What is asked -
A. In the recruiting post, by how many people was the Army told to increase its size?
B. Please list every branch of the military that the recruiting post names.
C. Transcribe the recruiting post between "When President Bush" and "those services offer?", inclusive.

Tuesday, January 6, 2009
Military Recruiting Today
Below is a guest post from weekly contributor Andrew Lubin. Read more of his writing at TheMilitaryObserver-OnPoint.com.
Lost in the noise of the football games this weekend was an announcement that the Marine Corps is three (3 !!) years ahead of its recruiting schedule.
When President Bush announced “the Surge” two years ago, he also ordered the four services to increase their manpower, with the Marine Corps growing from 177,000. The Pentagon estimated that it would take five years to do so, at an unheard of rate of finding 5,000 recruits annually.
The Army (told to increase their size by 65,000) and other services were also tasked to increase, but warned gloomily that “wartime conditions” would make meeting even their old recruiting standards impossible.
Perhaps it’s not the “wartime conditions” that makes young American men and women reluctant to join the other services, but what those services offer?
Look at the recruiting advertisements on television. When was the last time you even saw a Navy or Air Force advertisement? Only recently did the Army even drop its “an Army of one” campaign. When I’m embedded, the last thing I want to be out there is alone…maybe our young 17-18 year olds feel the same?
And accepting felons? And forget a high school diploma or even a G.E.D. Now the Army will take kids without even a GED – referring to these dropouts as having an “alternative education.” Who’d want to go out into combat with them?
All four services offer the same bonus plans, the same pay scales. Yet the Marine Corps gets the dirty jobs (winning Anbar Province) as Air Force deployments only last three months, and Marine recruiting still sets records monthly.

Information given -
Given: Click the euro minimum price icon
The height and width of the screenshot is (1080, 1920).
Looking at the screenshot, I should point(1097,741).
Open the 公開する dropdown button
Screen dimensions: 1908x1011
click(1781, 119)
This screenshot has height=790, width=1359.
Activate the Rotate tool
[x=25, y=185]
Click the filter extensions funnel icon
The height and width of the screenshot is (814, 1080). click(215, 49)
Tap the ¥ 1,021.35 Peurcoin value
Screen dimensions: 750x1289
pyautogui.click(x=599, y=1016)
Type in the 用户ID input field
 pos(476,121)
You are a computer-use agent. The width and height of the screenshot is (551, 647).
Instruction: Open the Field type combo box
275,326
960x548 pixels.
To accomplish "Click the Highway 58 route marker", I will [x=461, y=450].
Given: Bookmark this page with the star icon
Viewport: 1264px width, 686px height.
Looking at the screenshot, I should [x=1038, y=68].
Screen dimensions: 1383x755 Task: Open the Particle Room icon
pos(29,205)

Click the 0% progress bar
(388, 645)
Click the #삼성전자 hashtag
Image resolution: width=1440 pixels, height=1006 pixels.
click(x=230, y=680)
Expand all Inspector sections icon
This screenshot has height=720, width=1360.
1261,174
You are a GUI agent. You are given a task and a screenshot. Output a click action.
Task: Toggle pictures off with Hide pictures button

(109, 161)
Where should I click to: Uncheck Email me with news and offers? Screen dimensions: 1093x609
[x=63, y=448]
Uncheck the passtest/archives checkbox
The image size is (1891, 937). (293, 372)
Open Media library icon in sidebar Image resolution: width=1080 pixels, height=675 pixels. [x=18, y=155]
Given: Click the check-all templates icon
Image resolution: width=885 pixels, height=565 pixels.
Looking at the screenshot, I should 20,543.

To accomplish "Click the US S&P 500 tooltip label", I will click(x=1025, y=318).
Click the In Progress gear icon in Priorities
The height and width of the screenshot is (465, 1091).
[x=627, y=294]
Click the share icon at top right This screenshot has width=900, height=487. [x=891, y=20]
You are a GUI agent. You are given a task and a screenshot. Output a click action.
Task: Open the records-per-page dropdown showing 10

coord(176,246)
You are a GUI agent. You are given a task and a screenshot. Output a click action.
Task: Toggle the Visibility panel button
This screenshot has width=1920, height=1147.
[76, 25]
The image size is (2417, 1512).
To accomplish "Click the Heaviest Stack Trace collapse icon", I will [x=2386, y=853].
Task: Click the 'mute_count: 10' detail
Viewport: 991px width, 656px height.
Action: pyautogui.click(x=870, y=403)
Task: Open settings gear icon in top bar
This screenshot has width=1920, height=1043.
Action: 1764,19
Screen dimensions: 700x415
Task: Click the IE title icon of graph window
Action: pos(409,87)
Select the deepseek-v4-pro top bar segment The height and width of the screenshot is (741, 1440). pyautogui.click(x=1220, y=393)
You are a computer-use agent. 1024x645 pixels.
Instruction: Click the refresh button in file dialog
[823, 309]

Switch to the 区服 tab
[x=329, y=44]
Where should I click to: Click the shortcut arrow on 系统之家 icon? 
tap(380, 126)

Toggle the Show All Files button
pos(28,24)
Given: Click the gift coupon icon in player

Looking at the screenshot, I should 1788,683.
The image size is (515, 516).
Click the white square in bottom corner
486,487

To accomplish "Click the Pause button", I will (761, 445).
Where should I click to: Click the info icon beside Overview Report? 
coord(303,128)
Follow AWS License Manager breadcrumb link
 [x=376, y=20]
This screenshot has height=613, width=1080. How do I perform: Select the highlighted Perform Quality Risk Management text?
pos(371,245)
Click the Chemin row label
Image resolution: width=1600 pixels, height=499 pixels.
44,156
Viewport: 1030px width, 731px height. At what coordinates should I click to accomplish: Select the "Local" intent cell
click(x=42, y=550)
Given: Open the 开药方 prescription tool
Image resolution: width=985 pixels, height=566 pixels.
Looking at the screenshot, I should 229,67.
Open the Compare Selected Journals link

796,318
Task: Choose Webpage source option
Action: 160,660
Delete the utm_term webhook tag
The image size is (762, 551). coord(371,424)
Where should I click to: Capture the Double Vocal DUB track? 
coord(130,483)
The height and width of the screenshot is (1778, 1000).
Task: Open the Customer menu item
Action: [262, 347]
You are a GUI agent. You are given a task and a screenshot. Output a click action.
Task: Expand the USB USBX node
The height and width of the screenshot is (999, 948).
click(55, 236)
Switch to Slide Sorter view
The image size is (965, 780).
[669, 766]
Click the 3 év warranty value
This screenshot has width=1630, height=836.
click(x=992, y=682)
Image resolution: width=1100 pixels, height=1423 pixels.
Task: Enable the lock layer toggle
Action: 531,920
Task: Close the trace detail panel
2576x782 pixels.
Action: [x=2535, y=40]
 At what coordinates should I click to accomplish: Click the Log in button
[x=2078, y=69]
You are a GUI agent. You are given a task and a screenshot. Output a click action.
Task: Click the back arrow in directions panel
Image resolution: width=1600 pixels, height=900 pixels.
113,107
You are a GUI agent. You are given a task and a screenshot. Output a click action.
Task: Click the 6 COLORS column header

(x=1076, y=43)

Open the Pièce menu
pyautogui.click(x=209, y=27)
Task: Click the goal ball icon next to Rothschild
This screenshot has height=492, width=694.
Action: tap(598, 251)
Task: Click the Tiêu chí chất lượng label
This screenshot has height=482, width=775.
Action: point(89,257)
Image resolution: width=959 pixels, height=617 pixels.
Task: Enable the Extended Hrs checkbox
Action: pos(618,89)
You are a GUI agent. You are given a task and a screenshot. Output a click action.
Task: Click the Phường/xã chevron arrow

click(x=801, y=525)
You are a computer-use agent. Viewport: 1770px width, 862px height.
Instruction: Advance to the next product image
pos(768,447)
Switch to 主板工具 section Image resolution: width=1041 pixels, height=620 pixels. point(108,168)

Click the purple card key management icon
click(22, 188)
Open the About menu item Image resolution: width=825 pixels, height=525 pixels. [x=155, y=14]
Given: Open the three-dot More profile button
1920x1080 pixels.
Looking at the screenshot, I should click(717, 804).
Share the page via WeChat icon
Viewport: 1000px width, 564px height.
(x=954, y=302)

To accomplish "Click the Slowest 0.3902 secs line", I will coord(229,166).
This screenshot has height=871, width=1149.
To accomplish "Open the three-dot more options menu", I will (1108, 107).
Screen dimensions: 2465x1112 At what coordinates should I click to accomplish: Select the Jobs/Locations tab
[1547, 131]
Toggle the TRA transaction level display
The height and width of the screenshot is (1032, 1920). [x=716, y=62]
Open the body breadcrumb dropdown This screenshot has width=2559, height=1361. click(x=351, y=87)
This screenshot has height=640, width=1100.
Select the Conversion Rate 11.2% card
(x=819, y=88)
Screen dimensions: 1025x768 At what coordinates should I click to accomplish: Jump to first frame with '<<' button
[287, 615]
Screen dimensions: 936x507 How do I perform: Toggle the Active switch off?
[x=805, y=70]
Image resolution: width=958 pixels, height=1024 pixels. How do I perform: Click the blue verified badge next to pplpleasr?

List of solutions -
A. 65,000

B. Marine Corps, Army, Navy, Air Force

C.
When President Bush announced “the Surge” two years ago, he also ordered the four services to increase their manpower, with the Marine Corps growing from 177,000. The Pentagon estimated that it would take five years to do so, at an unheard of rate of finding 5,000 recruits annually.
The Army (told to increase their size by 65,000) and other services were also tasked to increase, but warned gloomily that “wartime conditions” would make meeting even their old recruiting standards impossible.
Perhaps it’s not the “wartime conditions” that makes young American men and women reluctant to join the other services, but what those services offer?